The response is probably reliable enough to where you could pick out whether someone was a Pokenmon player with reasonable accuracy. I wouldn't be surprised if a good Machine Learning algorithm could do it with 95%+ accuracy.
Now consider the case of a spy, who goes to work in an intelligence agency of some kind, and sees the exact same buildings, murals, decorations, and so on, every day (or... 5 days a week), for many years. They might not have begun the exposure to the stimuli while young; but the adult brain is somewhat plastic, so we can expect regions of their brain to become devoted to it. And... the location is probably going to be roughly consistent across all the spooks working there.

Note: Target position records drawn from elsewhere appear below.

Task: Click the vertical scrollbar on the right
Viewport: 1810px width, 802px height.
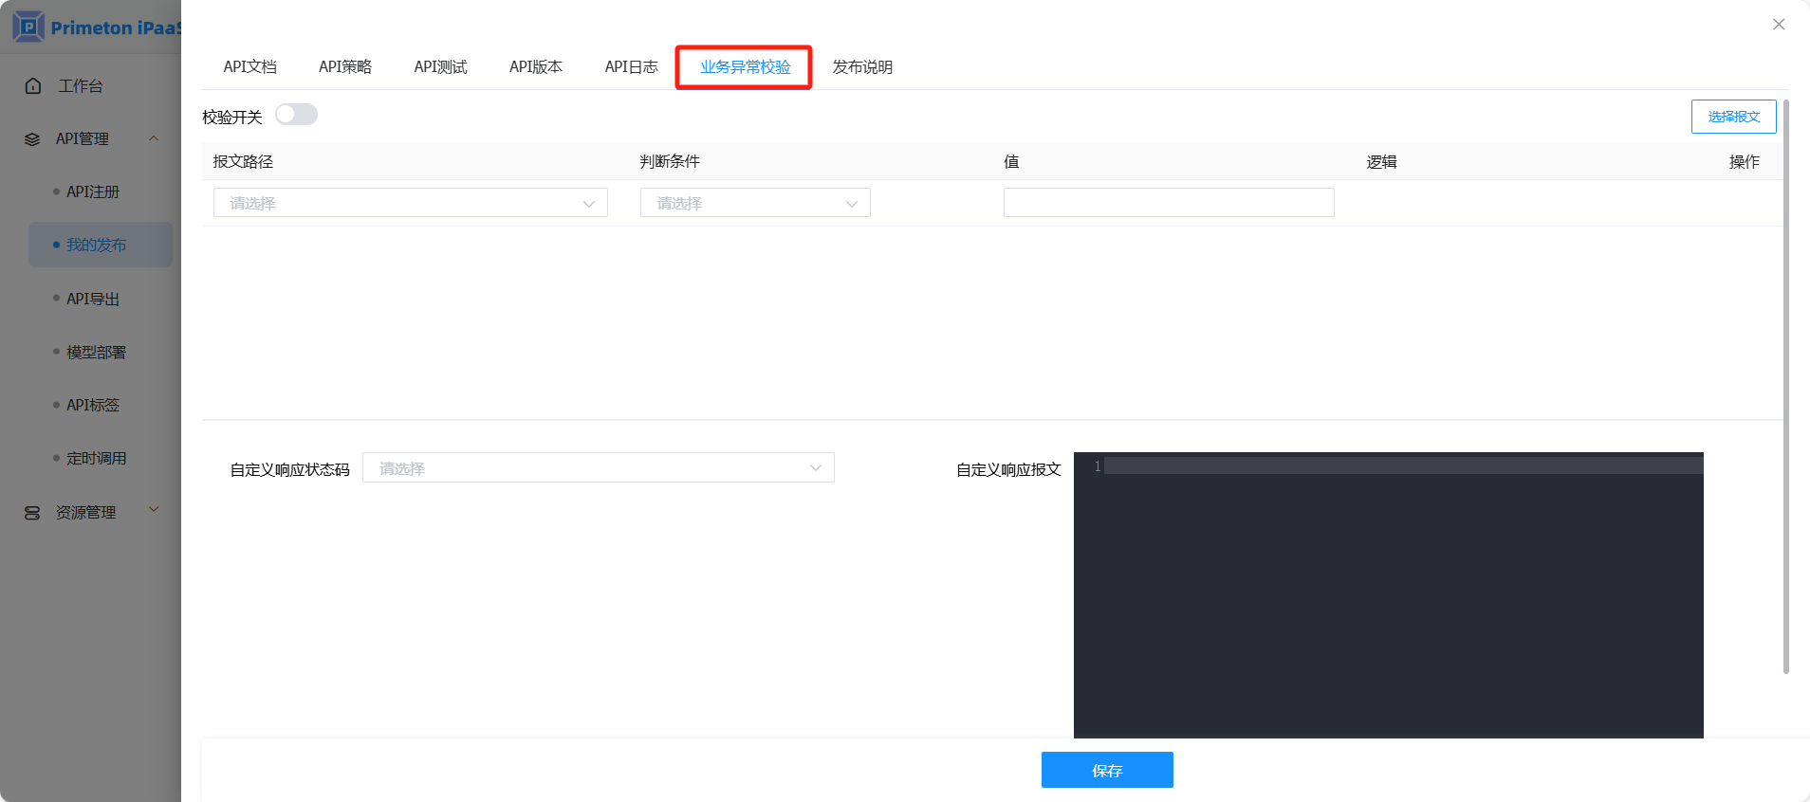Action: (1785, 379)
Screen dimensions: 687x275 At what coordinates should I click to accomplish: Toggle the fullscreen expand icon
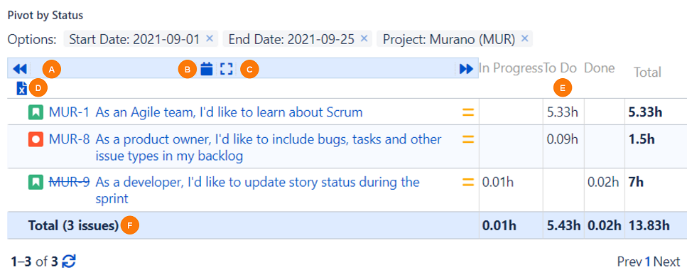(x=226, y=69)
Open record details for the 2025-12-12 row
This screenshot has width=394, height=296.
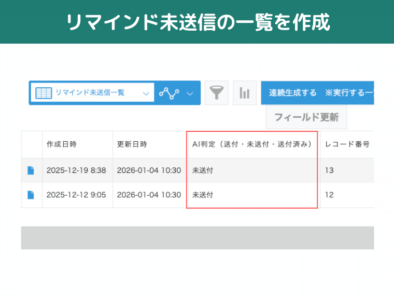tap(31, 195)
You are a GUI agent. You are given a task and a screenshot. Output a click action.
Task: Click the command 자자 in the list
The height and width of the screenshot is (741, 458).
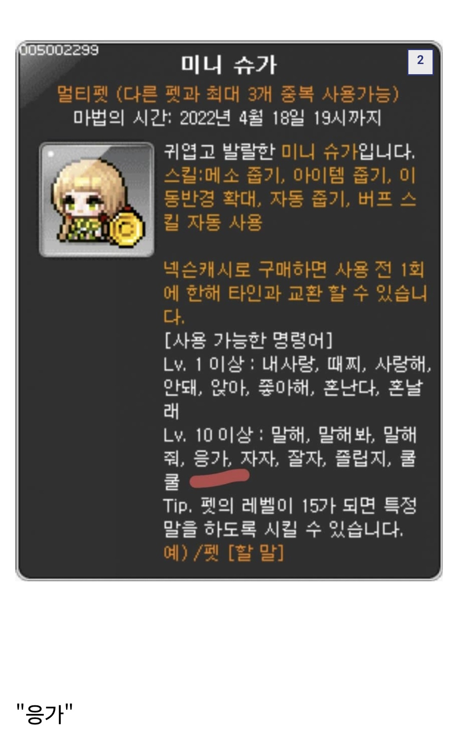click(x=260, y=458)
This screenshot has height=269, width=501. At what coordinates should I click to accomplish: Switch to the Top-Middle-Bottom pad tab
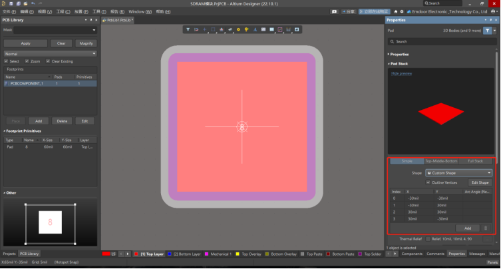click(x=440, y=161)
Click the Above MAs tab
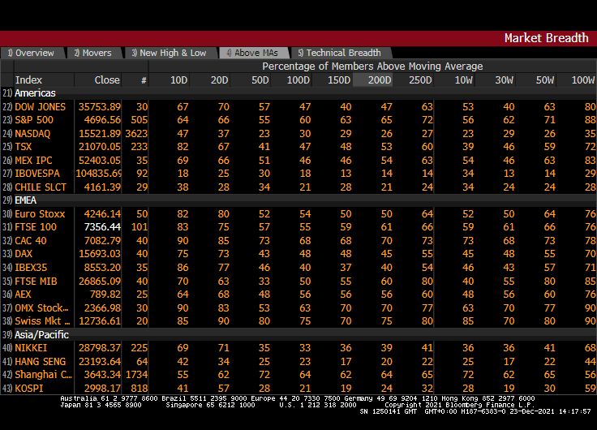Image resolution: width=597 pixels, height=430 pixels. click(251, 53)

Now suppose one of these spies is in a foreign country, and is captured. A wearable BCI is placed on their head, and they are shown trigger images of where they worked... and their brain automatically lights up in response. They can't shut it off. If they see the stimuli, their brain will respond.
More generally, any kind of "secret" one wishes to keep, that involves a stimuli one is exposed to over and over again, might be extractable, even decades later. And, probably, if one is willing to settle for slightly less accuracy (say, 90% accurate, instead of 95%+), one can even extract secrets about things one is only exposed to for a short time.
Just imagine the implications of that!